The furniture, my CHARACTERS - not everything, only the furniture I was taking, and a few new pieces.
How will what I take, relate, or fit, DIALOGUE - within the new space.
Prime importance…stay within my means...(a feature film is about 120 minutes).
When I was clear about the basics - my skeleton - it became easier, and fortunately I found what I wanted.
There are many teachers and books that deal with Structure very early on in the process. Personally I don’t see how that can work. You need first to have a clear IDEA of what your story is about, enough in a general sense. You need your key characters and have a pretty good idea of how they relate. The challenge now is, how does your story unfold so as to keep the audience involved, sustain their interest? Remember you know your story but the audience does not. Separating the two is invariably tricky for beginning screenwriters. You need a carefully crafted progression of events, isolating and threading together the turning points in your story, to form a through line from beginning to end.

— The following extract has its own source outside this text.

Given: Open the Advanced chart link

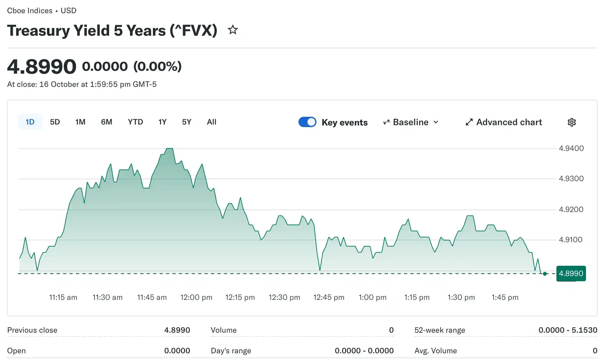Looking at the screenshot, I should pyautogui.click(x=504, y=122).
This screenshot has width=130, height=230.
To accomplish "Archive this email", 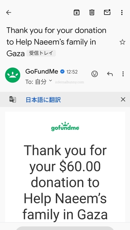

Like all good music, or even a good joke; you are setting up your story by introducing you characters and a situation. Then you are building, you are building the curiosity of the audience pulling them deeper and deeper. Finally, rewarding them with a carefully timed, satisfying, pay off. Your outline does not have to be chronological, you can go backwards and forwards, even deliberately mislead. There can be dissonance, and confusion too, but all deliberately designed to invite the audience to keep following you, eager to know ‘what happens next,’ ‘‘what happens next.’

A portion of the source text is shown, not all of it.